As those in the retail sector have determined, ethical audits of suppliers are necessary for reducing exposure to this potentially highly damaging source of risk.
“It is important that other sectors too recognise the importance of monitoring suppliers in this way,” he says.
Undertaking a proper ethical and social audit is a highly skilled activity requiring knowledge of the process, of CSR issues and of good auditing priorities. In particular, many suppliers will be adept at presenting only that which they wish to be seen. Maund points out that there have been cases where several sets of books have been kept, giving very different perspectives.
“Sending a buying team in to a supplier with no particular training in this area could be more damaging than not sending one in at all,” he says. “At least by not sending a team in you are not under the impression that you are protected.”
In recent weeks an important collaborative initiative from within the electronics sector seems set to have an influence on the way many industrial sectors will monitor suppliers with regards to CSR risk.
At the beginning of March, Achilles and the Global e-Sustainability Initiative (GeSI) signed a memorandum of understanding to set a new three-year strategic plan to drive forward the Electronics Tool for Accountable Supply Chains (E-TASC).
Subscribers enter details on how their supply facilities manage and reduce their labour, social and ethical, environmental, and health and safety risks and share the information, through the online tool, with their customers. In this way they drive continuous improvement in the supply chain.
Although E-TASC has been used extensively by the electronics industry since 2007, with over 1,000 supply facilities on the system and over 50 global brands now subscribing to it, the new agreement puts it in a strong position to be adopted by other industries for managing CSR compliance globally.
Much of the focus within organisations over the past 18 months has been on containing costs and in particular, on improving efficiencies within procurement and purchasing departments. It’s easy to understand as a small percentage saved on each item purchased can deliver a huge improvement to your profit margin.

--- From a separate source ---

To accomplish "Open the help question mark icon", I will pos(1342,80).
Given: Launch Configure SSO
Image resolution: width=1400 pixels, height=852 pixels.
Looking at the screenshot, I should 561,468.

Andrew Spence, supply chain business development director at Oracle, sees one of the biggest challenges facing many organisations – particularly those that have been through an acquisition – is in getting a single view of spend across individual category areas and with a single supplier. Often a supplier can be represented in different ways across different systems.
Disparate
Consolidating this information from across disparate systems using master data management tools helps identify situations where supplier “A” in one business unit may be known as supplier “B” in another.
He says by feeding this consolidated information into an analytics process a clearer view of spend can be achieved across the enterprise. Then there is spend classification, which is the ability to apply automated classification rules to your purchase orders.
“Most procurement managers will recognise that when they view an analysis of their spend an awful lot comes up as miscellaneous. What spend classification tools do is go through the data, and using certain rules, relate an invoice, say, to an order,” says Spence.
The application of analytic tools to this consolidated data enables procurement departments to see exactly what they are spending across categories with each supplier. Spence points out: “If, for example, you were able to procure this item at the lowest price we have seen you buy it at over the last year, we reckon you would save this amount of money.”